In classic Kate McKinnon fashion, the promos quickly go way over-the-top. You can see them packaged together in the YouTube video above.

The Christmas episode is a staple amongst fans of the live sketch show, 30 Rock tradition for decades. Last year's holiday show featured the return of Eddie Murphy, his first appearance in over three decades. Murphy's return plus the Christmas aspect of it all helped propel the episode to one of the highest-rated stops in recent memory.

After Season 45 ended unceremoniously with a set of episodes produced entirely remote, ratings bounced back during the first half of this season, largely thanks in part to Dave Chappelle's post-election hosting gig. SNL creator Lorne Michaels has also attributed the show's success to the return of a live studio audience within Studio 8H.

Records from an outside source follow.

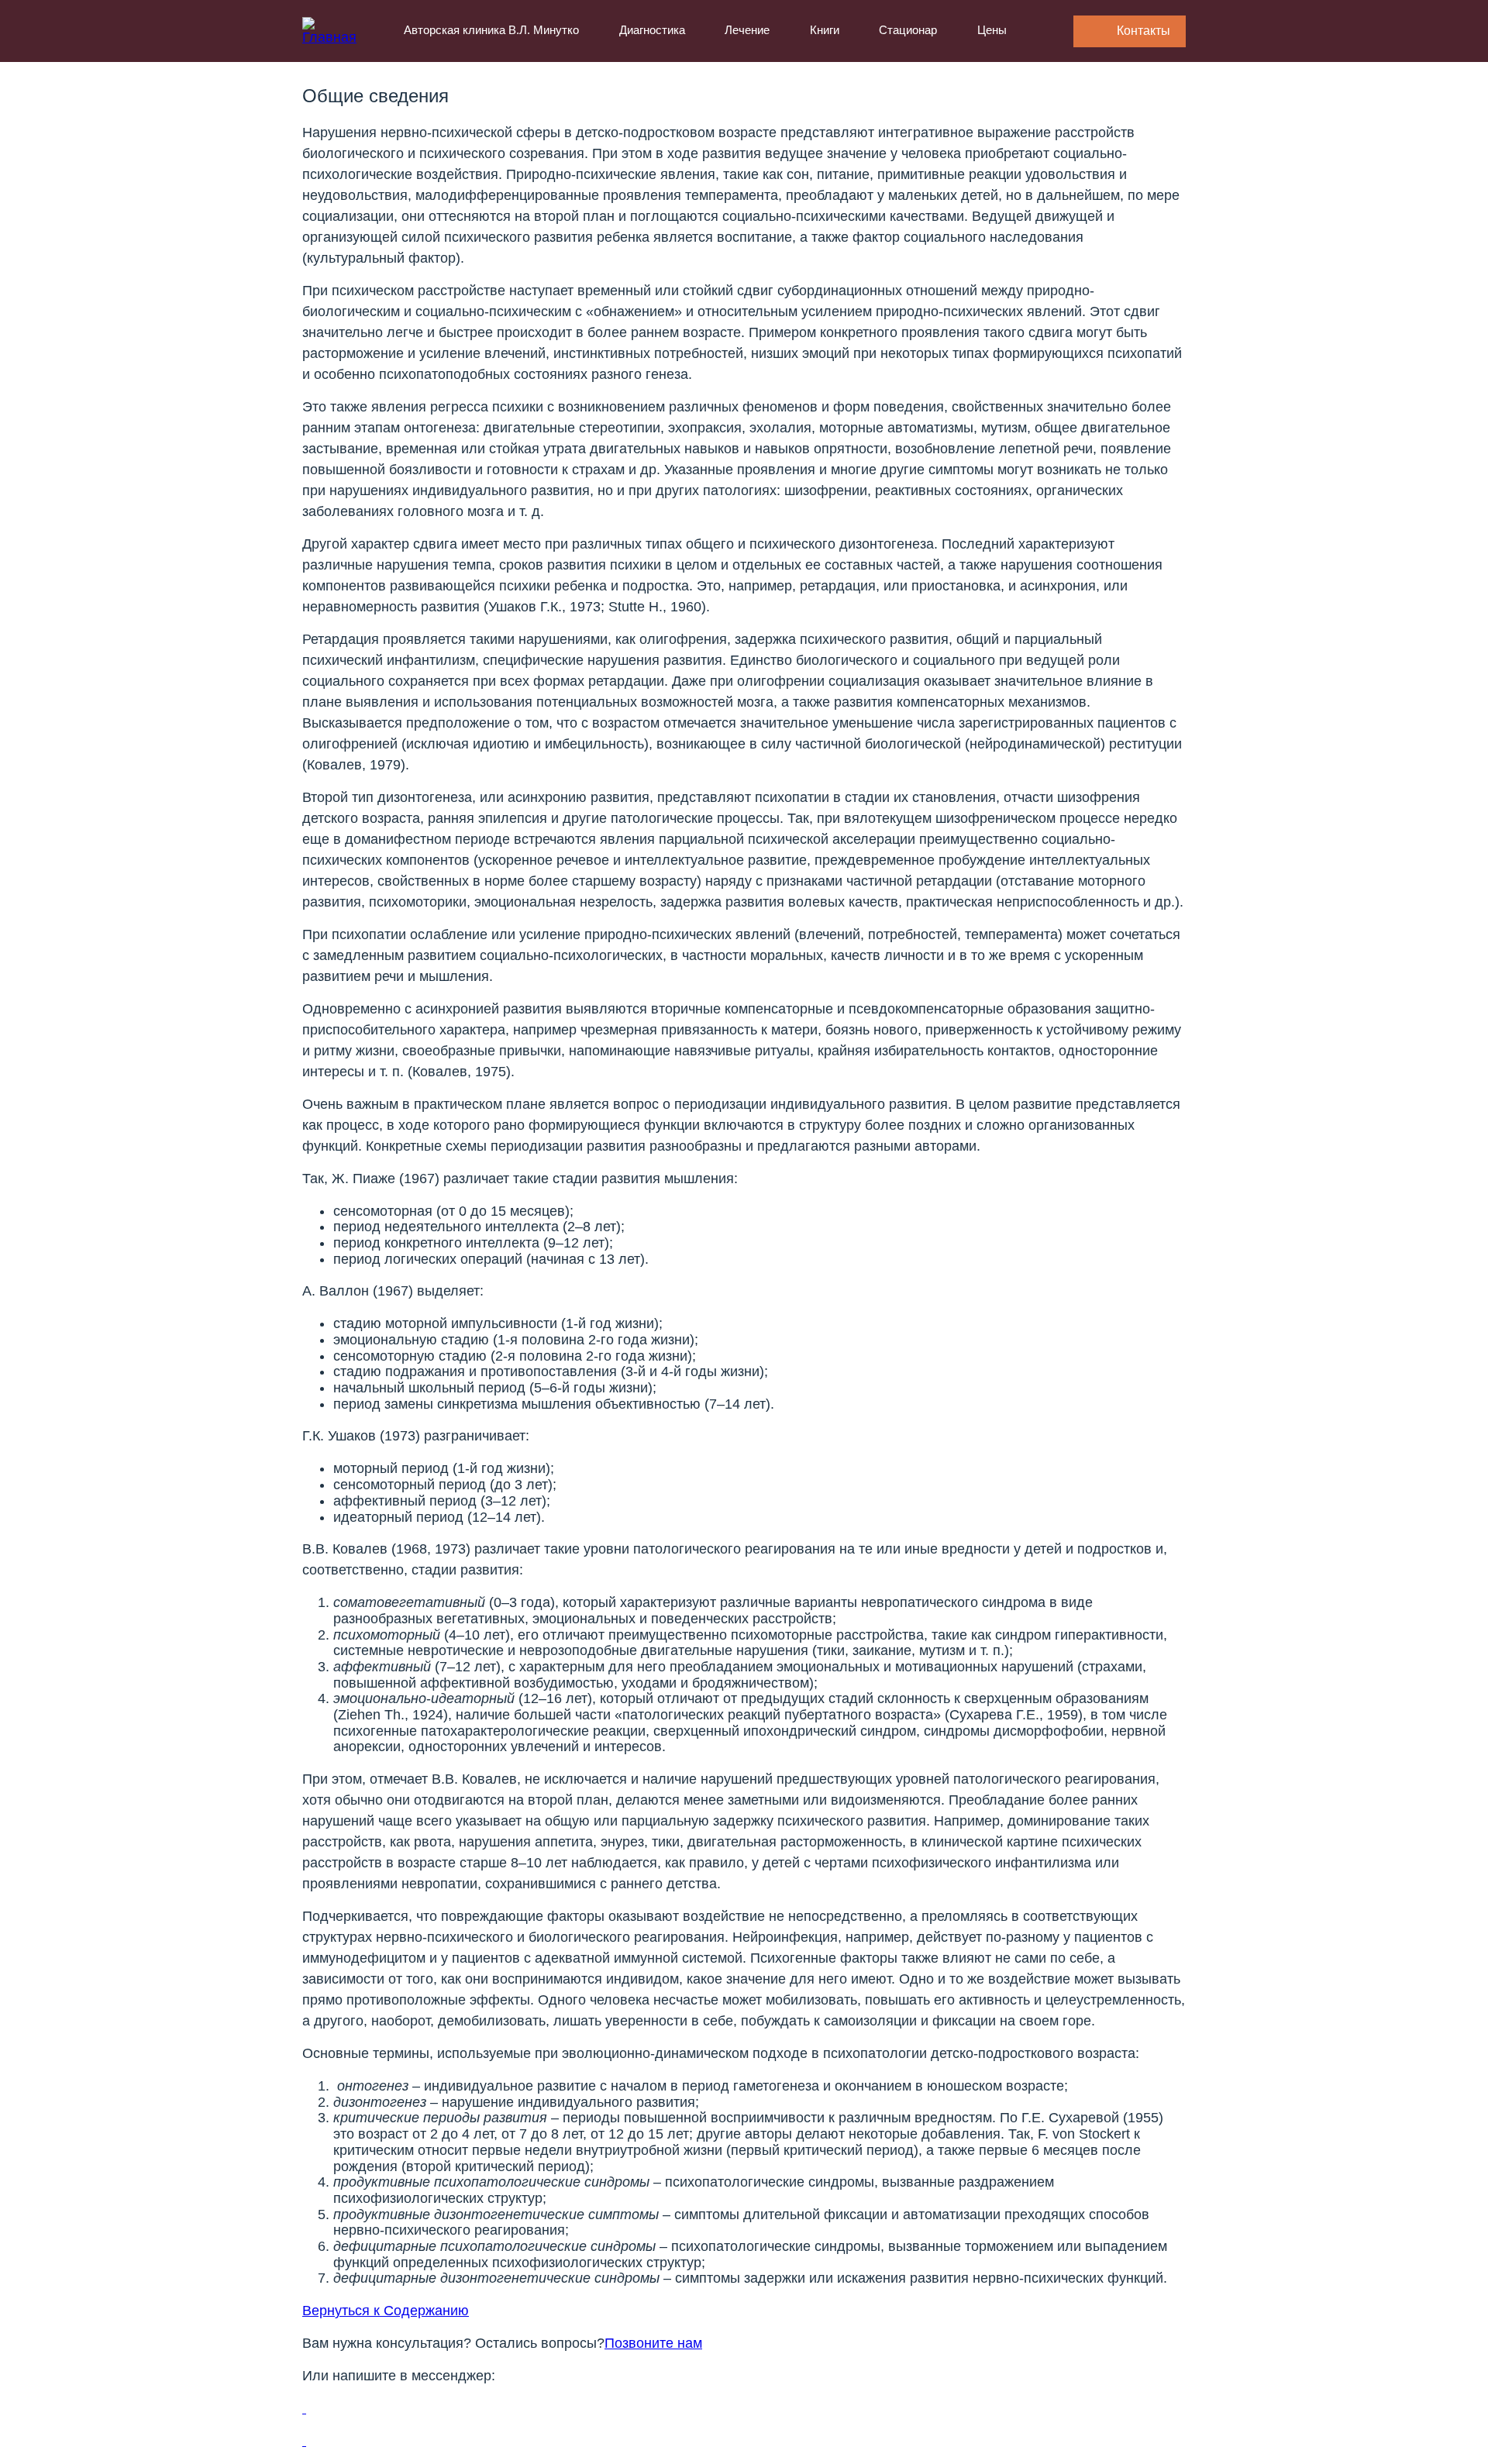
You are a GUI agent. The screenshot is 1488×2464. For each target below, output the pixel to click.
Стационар (908, 29)
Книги (824, 29)
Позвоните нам (653, 2343)
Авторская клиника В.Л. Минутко (491, 29)
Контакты (1143, 30)
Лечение (747, 29)
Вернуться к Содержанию (385, 2310)
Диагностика (652, 29)
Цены (992, 29)
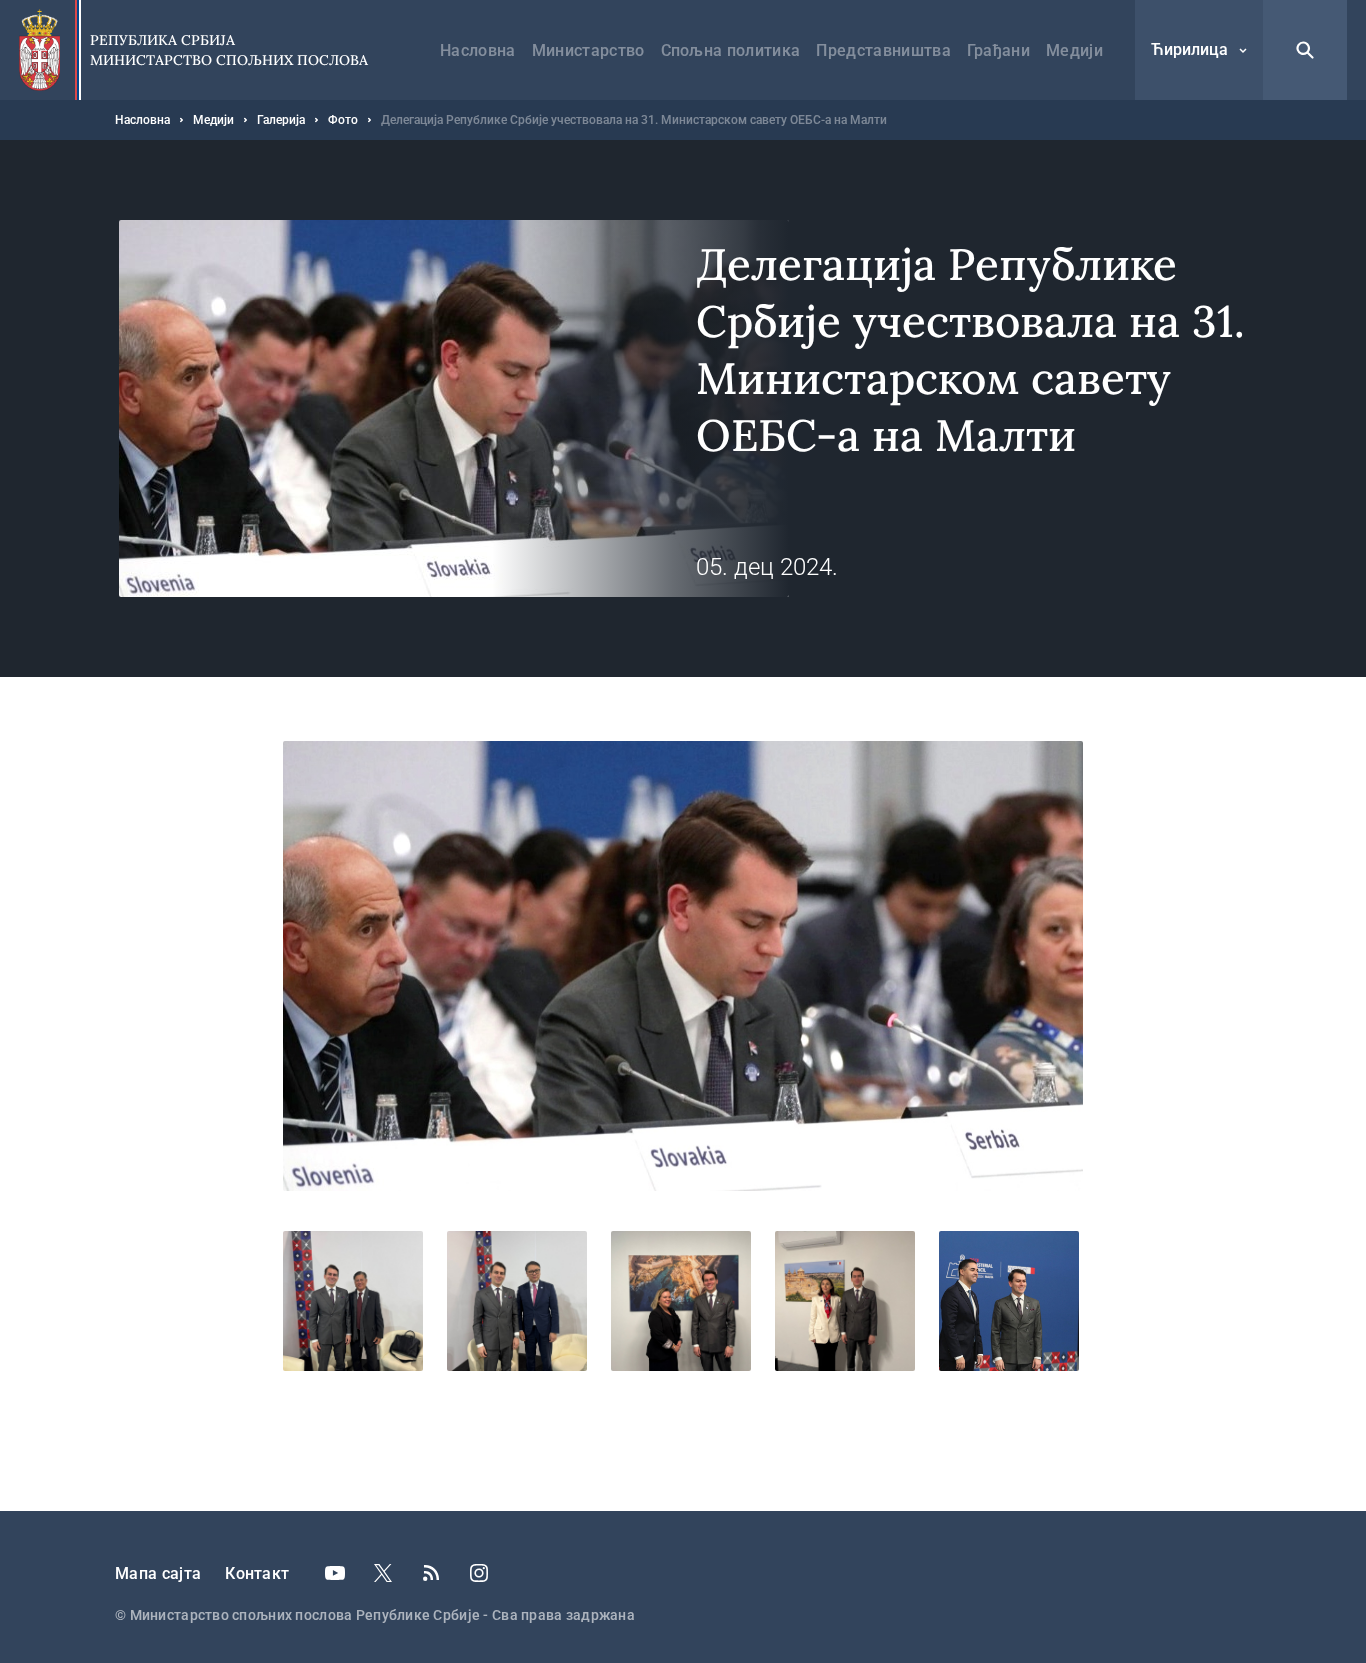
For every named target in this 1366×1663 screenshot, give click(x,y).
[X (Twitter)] (383, 1573)
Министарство (588, 50)
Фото (343, 120)
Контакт (257, 1573)
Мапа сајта (158, 1573)
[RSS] (431, 1573)
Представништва (883, 50)
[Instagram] (479, 1573)
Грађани (998, 50)
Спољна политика (731, 50)
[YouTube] (335, 1573)
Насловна (478, 50)
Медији (1074, 50)
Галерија (281, 120)
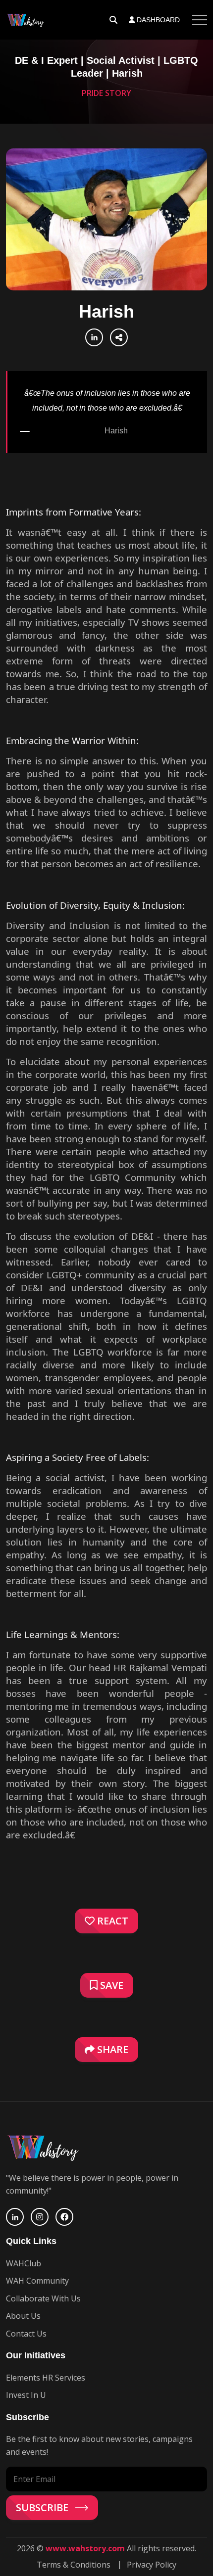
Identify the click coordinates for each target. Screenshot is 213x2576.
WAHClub (23, 2263)
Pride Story (106, 93)
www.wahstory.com (85, 2548)
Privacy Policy (151, 2564)
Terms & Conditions (73, 2564)
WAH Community (37, 2280)
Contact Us (26, 2333)
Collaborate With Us (43, 2298)
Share (111, 2049)
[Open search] (113, 20)
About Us (23, 2315)
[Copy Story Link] (119, 337)
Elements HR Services (45, 2377)
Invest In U (26, 2394)
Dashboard (157, 20)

"We need the audience, obviously. With comedy, when you don't hear the response, it's just different. With the kind of comedy we do, which quite often is broad, timing gets thrown off without an audience," Michaels explained. "And for me, what is most important is when you're absolutely certain of some piece on Wednesday, and then the dress-rehearsal audience sees it on Saturday and tells you you're wrong. . . .I think us coming back and accomplishing the show will lead to — I hate to use the word normalcy — but it's a thing that is part of our lives coming back, in whatever form it ends up coming back. So the physical problems of doing it — number of people who can be in the studio, number of people who can be in the control room, how you separate the band so that they're not in any jeopardy — all of those are part of the meetings we've been having"

Saturday Night Live airs on NBC beginning at 11:30 p.m. Eastern.